What the exercise asks:
Retype each line of the material exactly, please, skipping any picture in it.

Data shown:
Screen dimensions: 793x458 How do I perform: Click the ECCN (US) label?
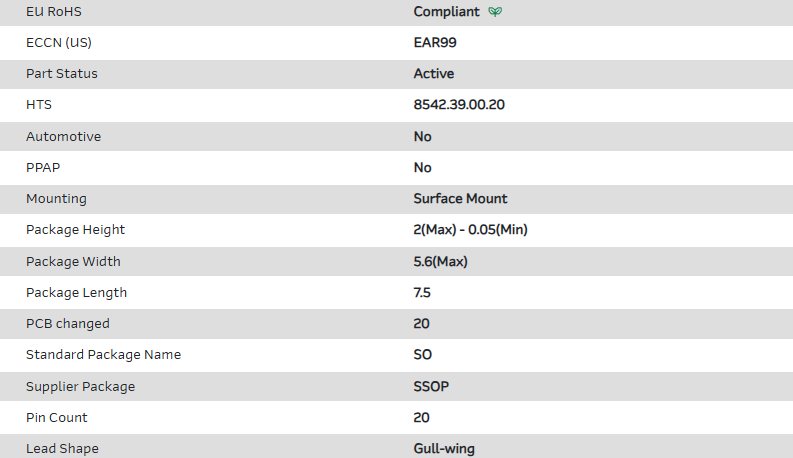tap(65, 43)
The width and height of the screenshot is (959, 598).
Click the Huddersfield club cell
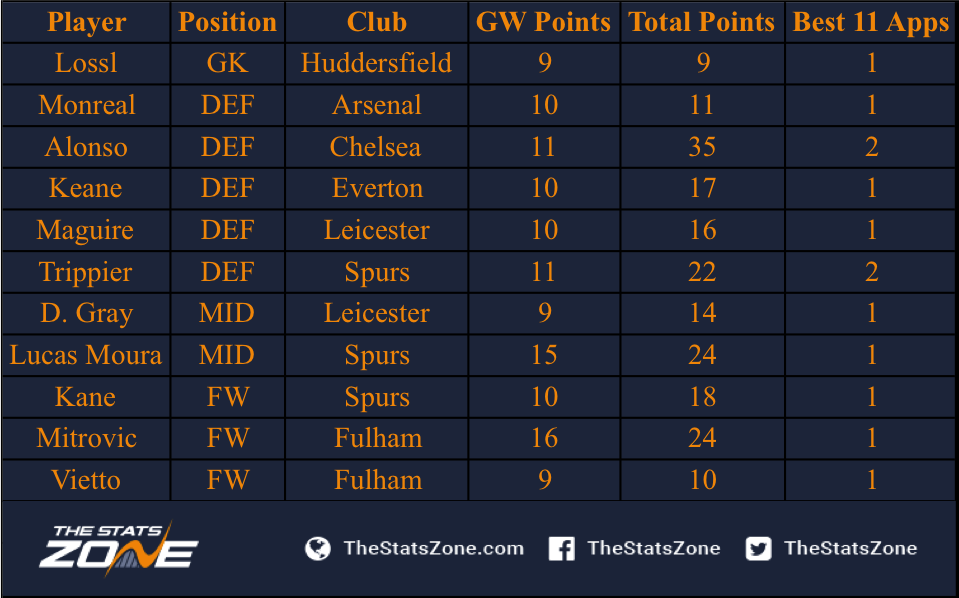click(x=377, y=63)
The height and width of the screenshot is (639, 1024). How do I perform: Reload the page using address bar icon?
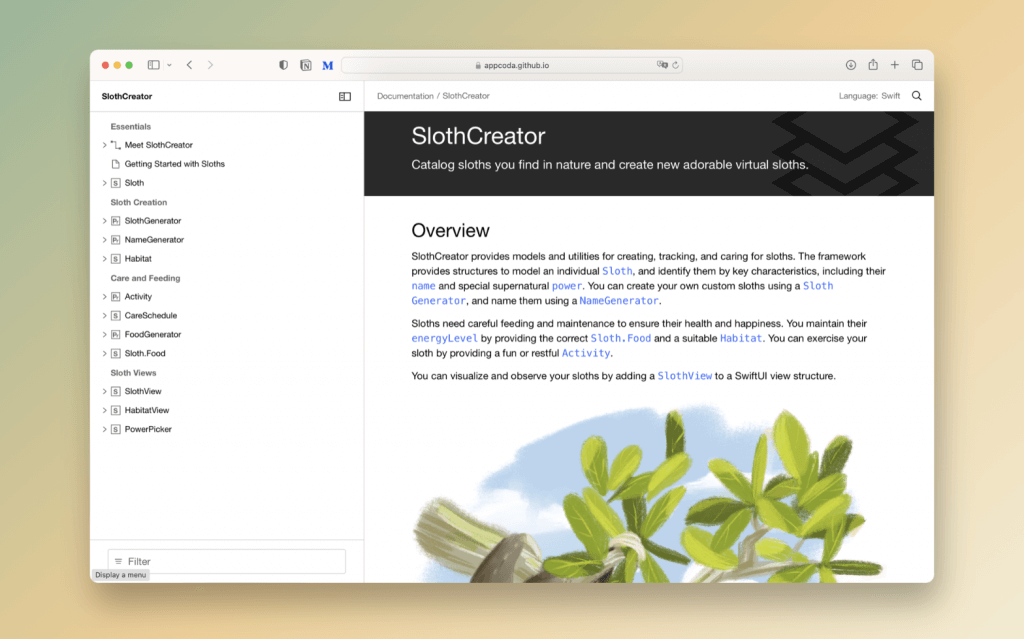(676, 65)
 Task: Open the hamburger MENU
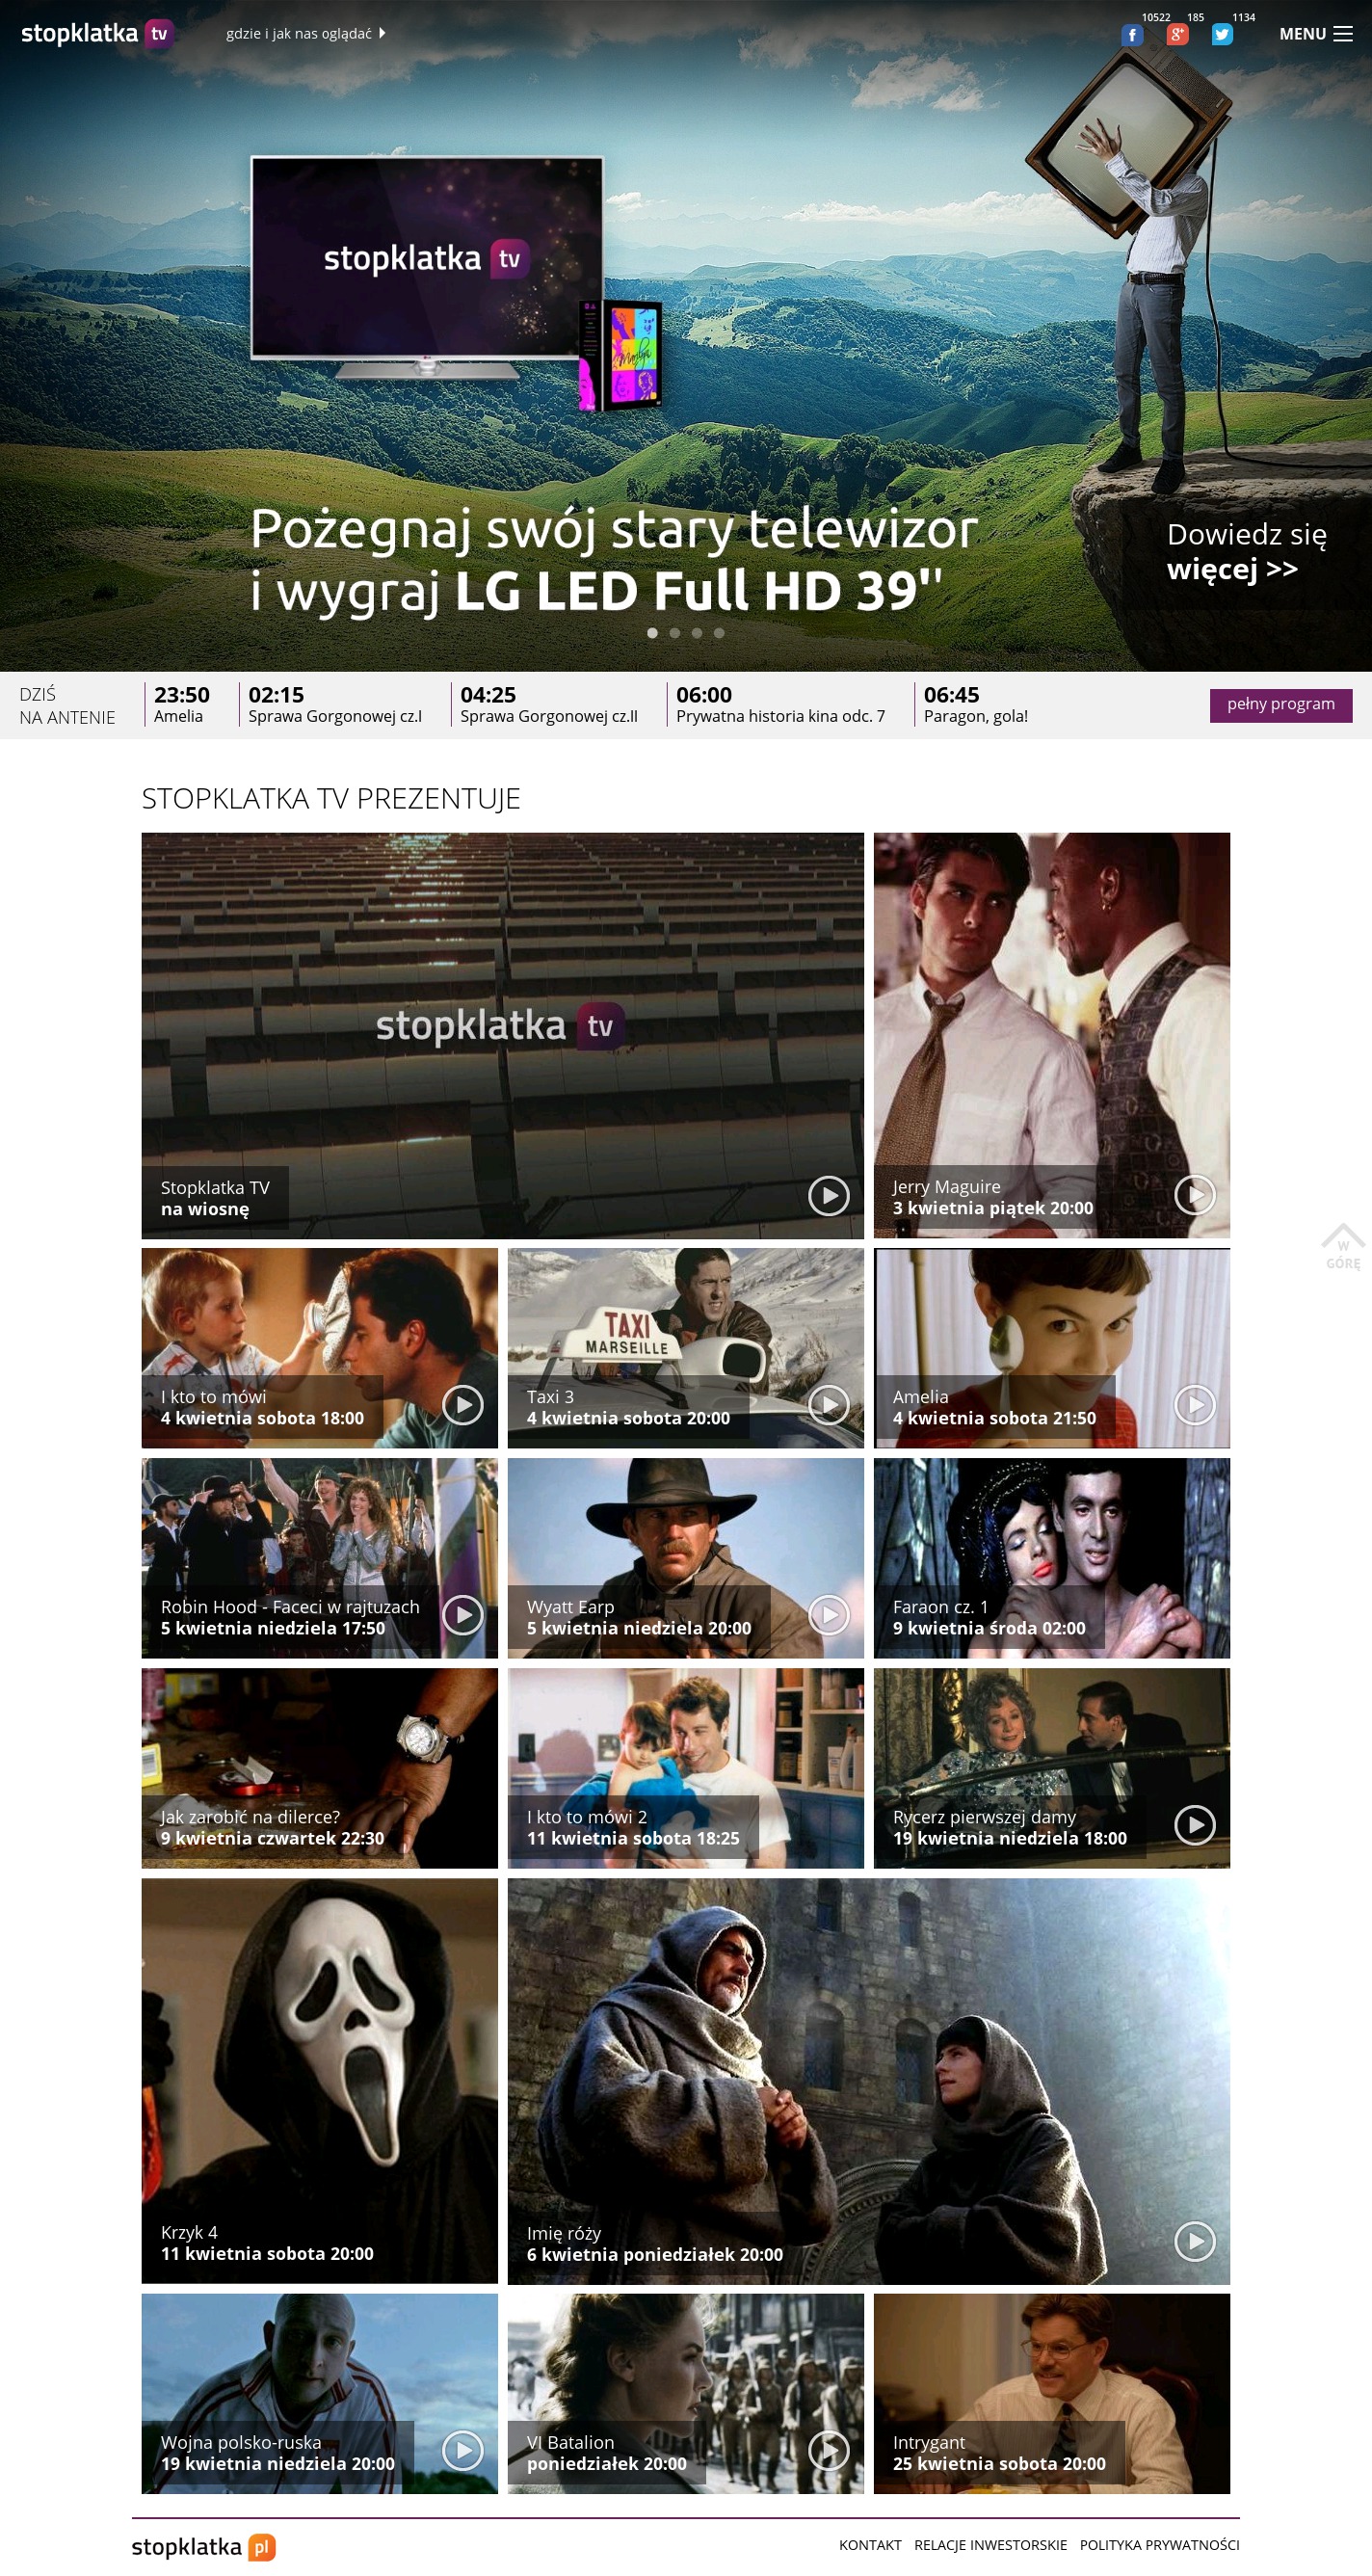tap(1315, 34)
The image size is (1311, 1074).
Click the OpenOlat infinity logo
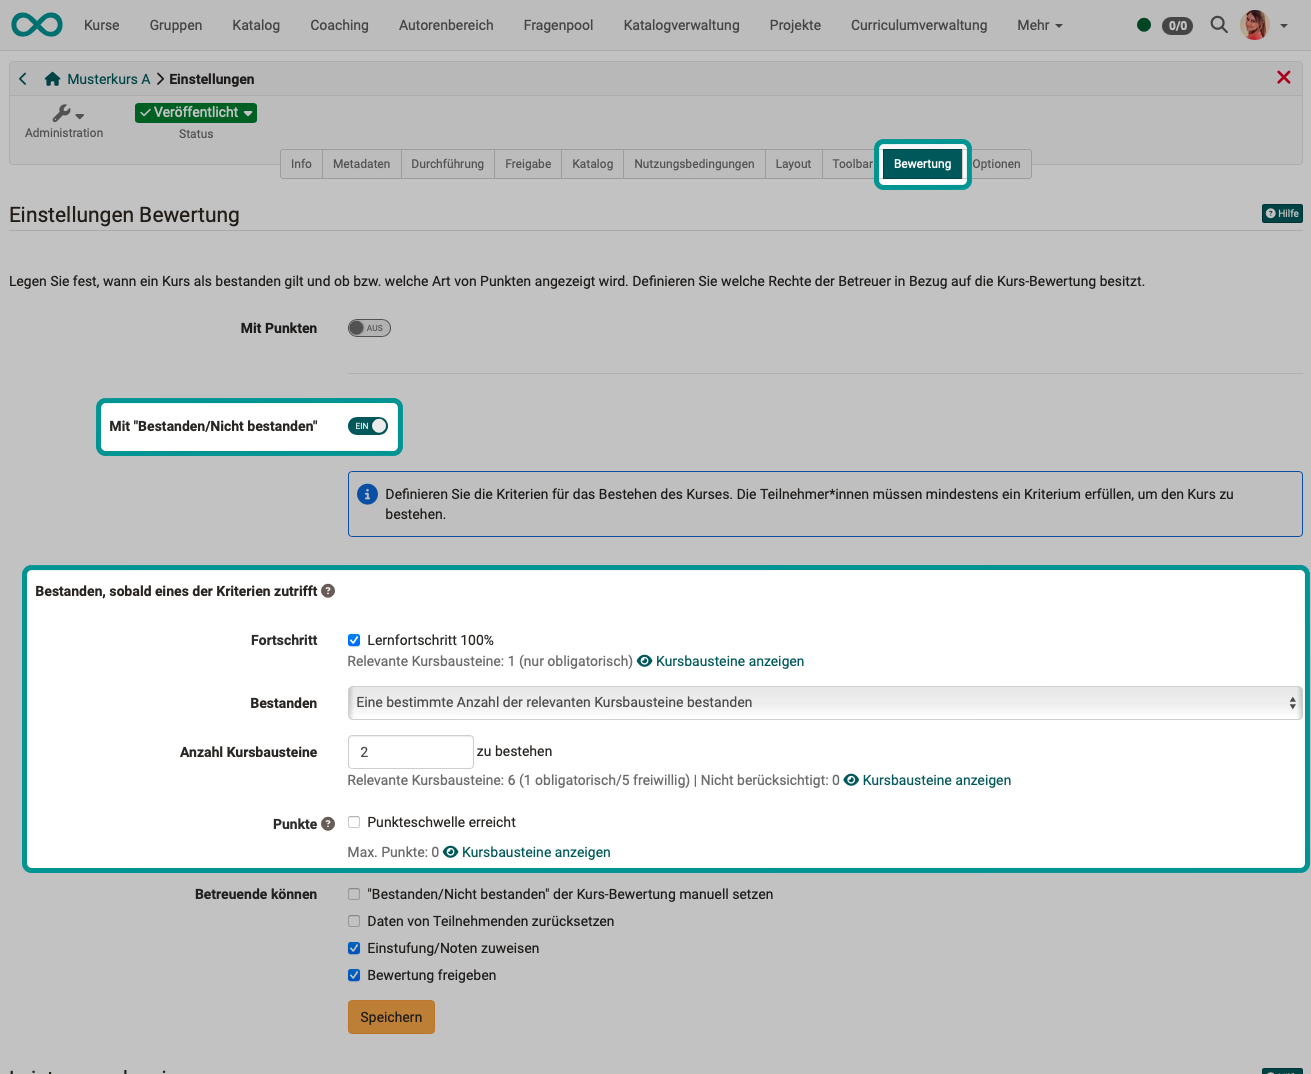tap(36, 24)
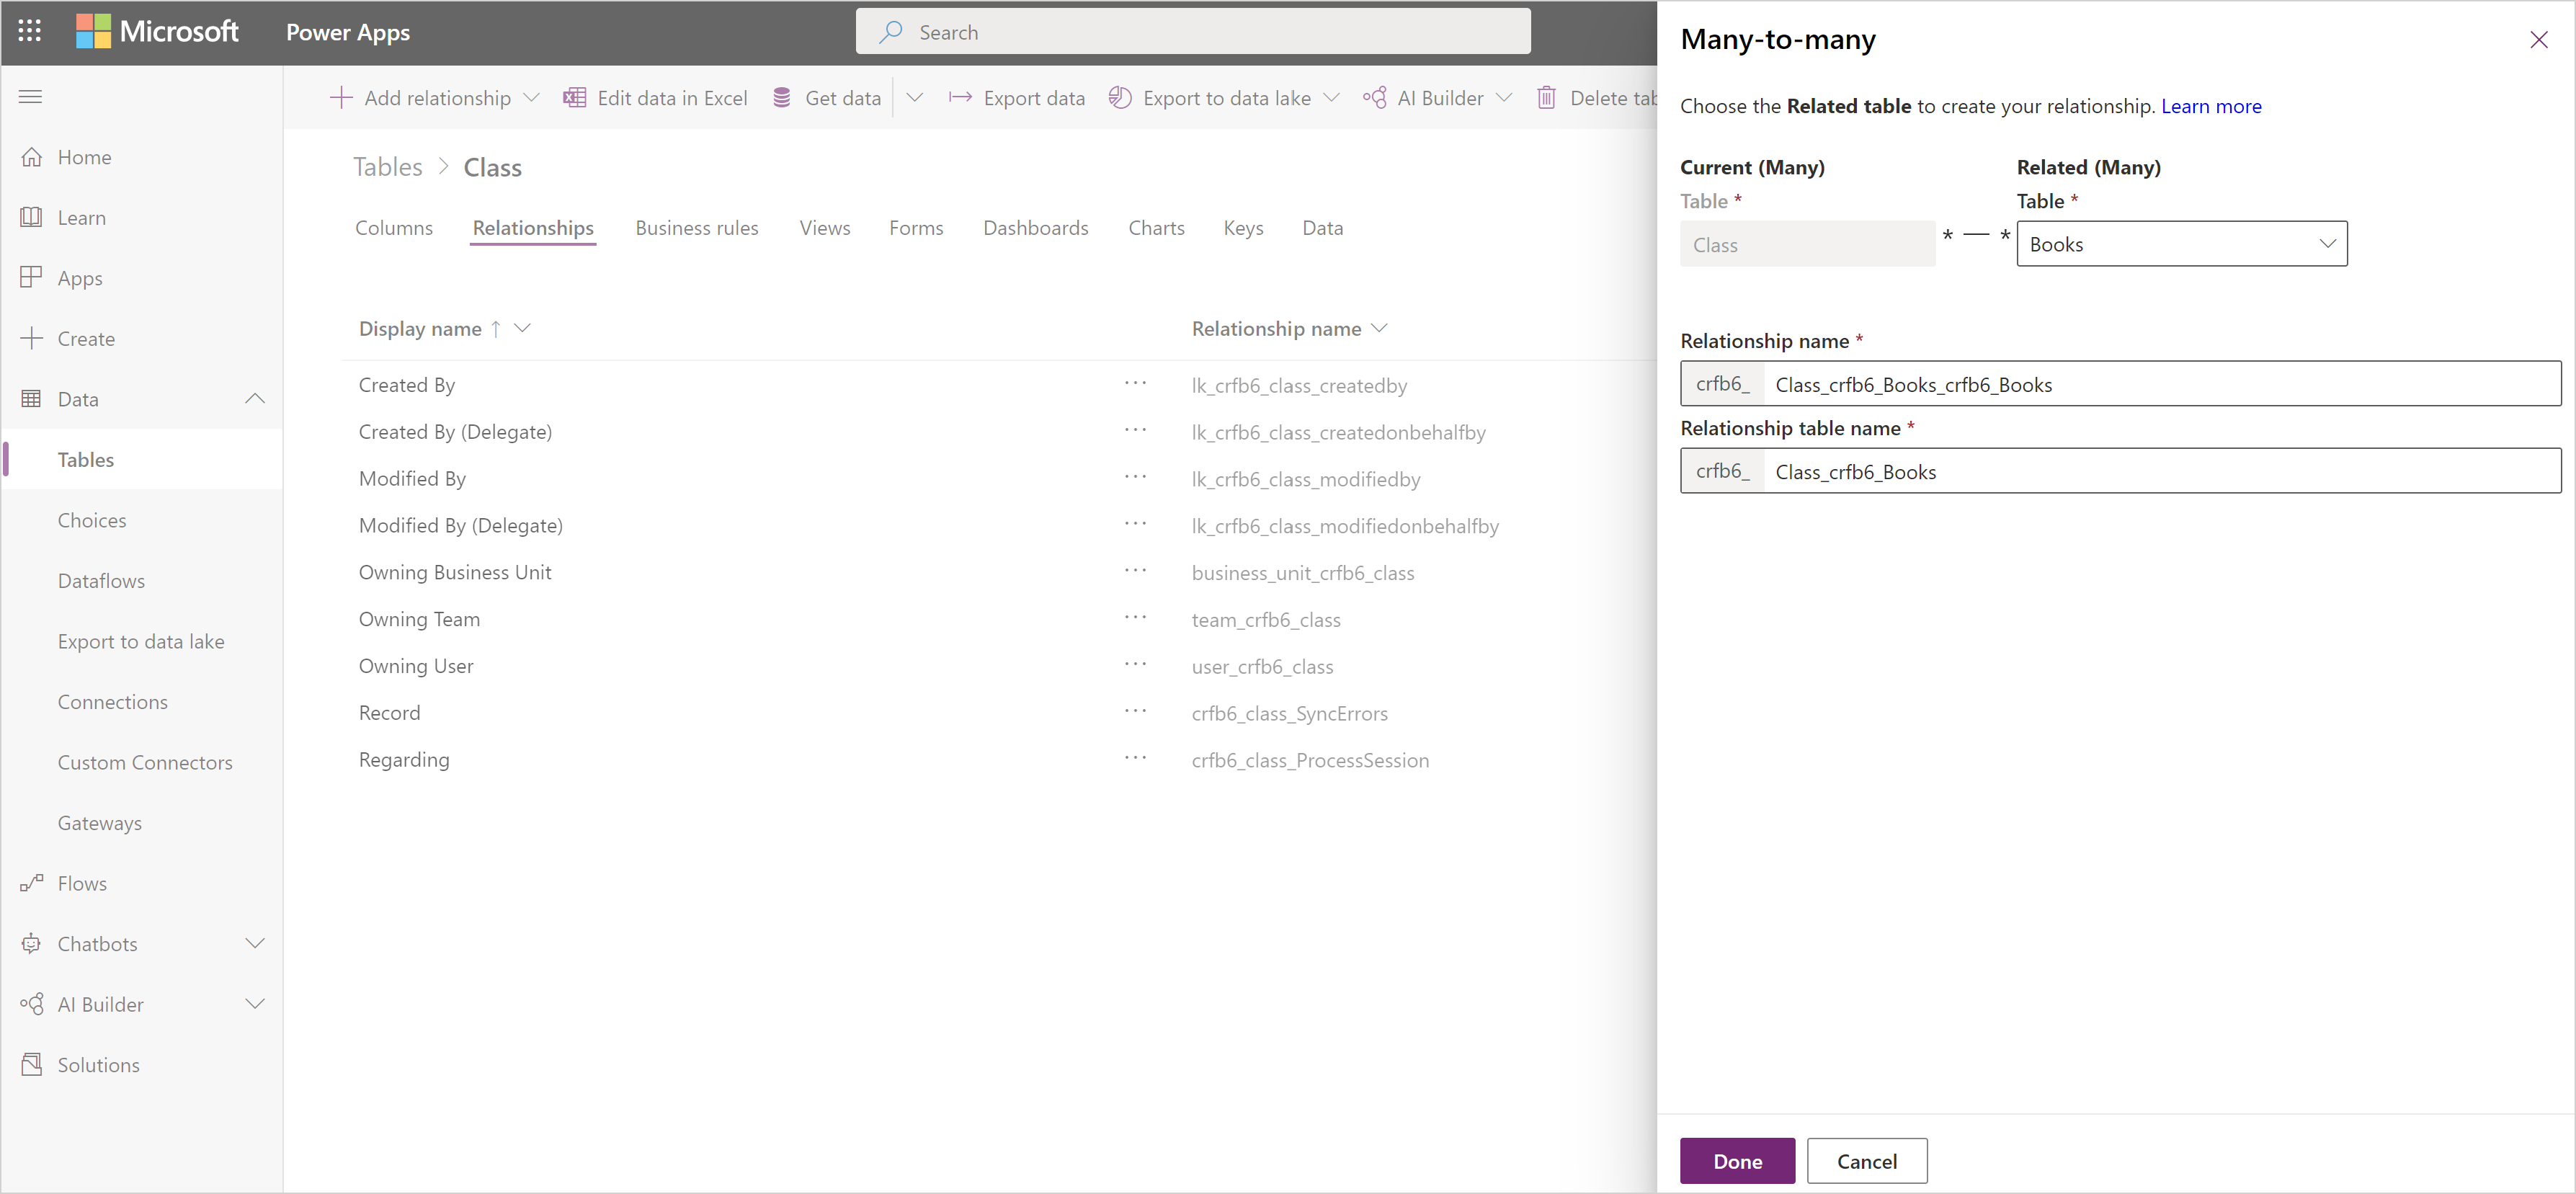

Response box:
Screen dimensions: 793x458 How do I perform: Click the ECCN (US) label?
tap(65, 43)
The width and height of the screenshot is (959, 598).
Click the Huddersfield club cell
click(x=377, y=63)
The height and width of the screenshot is (639, 1024). How do I perform: Reload the page using address bar icon?
(676, 65)
 Task: Open the hamburger MENU
tap(1315, 34)
The image size is (1311, 1074).
Click the OpenOlat infinity logo
tap(36, 24)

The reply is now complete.